Wyniki wyborów 2020. Krzysztof Śmiszek wskazuje największy grzech kampanii
Polityk Lewicy uważa, że słowa wypowiedziane podczas kampanii "doprowadziły do podziałów, a rany będą leczone latami". Senator PiS Jan Maria Jackowski twierdzi, że "rywalizacja była ostra, ale wybory były demokratyczne".
Posłowie komentowali słowa Rafała Trzaskowskiego o próbie stworzenia nowego ruchu obywatelskiego. Krzysztof Śmiszek uważa, że celem jest "próba tchnięcia nowego życia w PO". - To próba wyeliminowania mniejszych partii opozycyjnych i przejęcia poparcia. To nie zostanie w pełni zrealizowane.

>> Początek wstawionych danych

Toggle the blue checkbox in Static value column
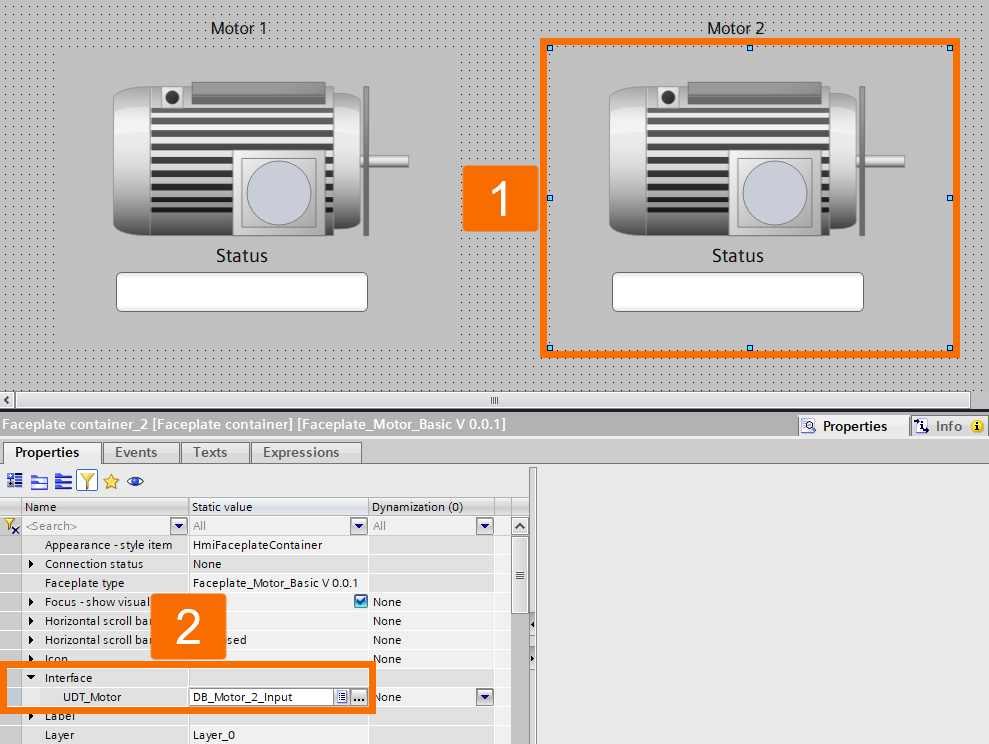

Taki wynik został uzyskany na zasadzie plebiscytu PiS i anty-PiS - powiedział Jan Maria Jackowski na antenie TVN24.
Wyniki wyborów prezydenckich 2020. "Takiego zaangażowania czynnika rządowego nie było od lat"
Senator Prawa i Sprawiedliwości uważa, że była ostra rywalizacja, ale wybory były demokratyczne. Polityk Lewicy przywołał raport OBWE. - Takiego zaangażowania czynnika rządowego nie było od lat. Używano języka rasistowskiego, homofobicznego i wykluczającego. Te podziały i rany będziemy leczyć nie miesiącami, ale latami - tłumaczył.
Śmiszek odniósł się również do zapowiedzi minister Marleny Maląg, że rząd szykuje się do wypowiedzenia konwencji stambulskiej dotyczącej zapobieganiu przemocy wobec kobiet. - Ten rząd nie dba o prawa człowieka i wolności obywatelskie. Za nic ma równe prawa kobiet i mężczyzn - mówił.
Wyniki wyborów 2020. Krzysztof Śmiszek: nie trzeba dużo, aby wzbudzić nietolerancję
- Wystąpienie Andrzeja Dudy w Brzegu rozpoczęło obrzydliwy język. Nie trzeba dużo, aby wzbudzić nietolerancję. Najgorsze jest to, że ci, którzy biją teraz te mniejszości i wyzywają tych ludzi uważają, że robią dobrze. Wszystko dlatego, że prezydent kraju powiedział, że to jest ok. To największy grzech tej kampanii - podsumował poseł Lewicy.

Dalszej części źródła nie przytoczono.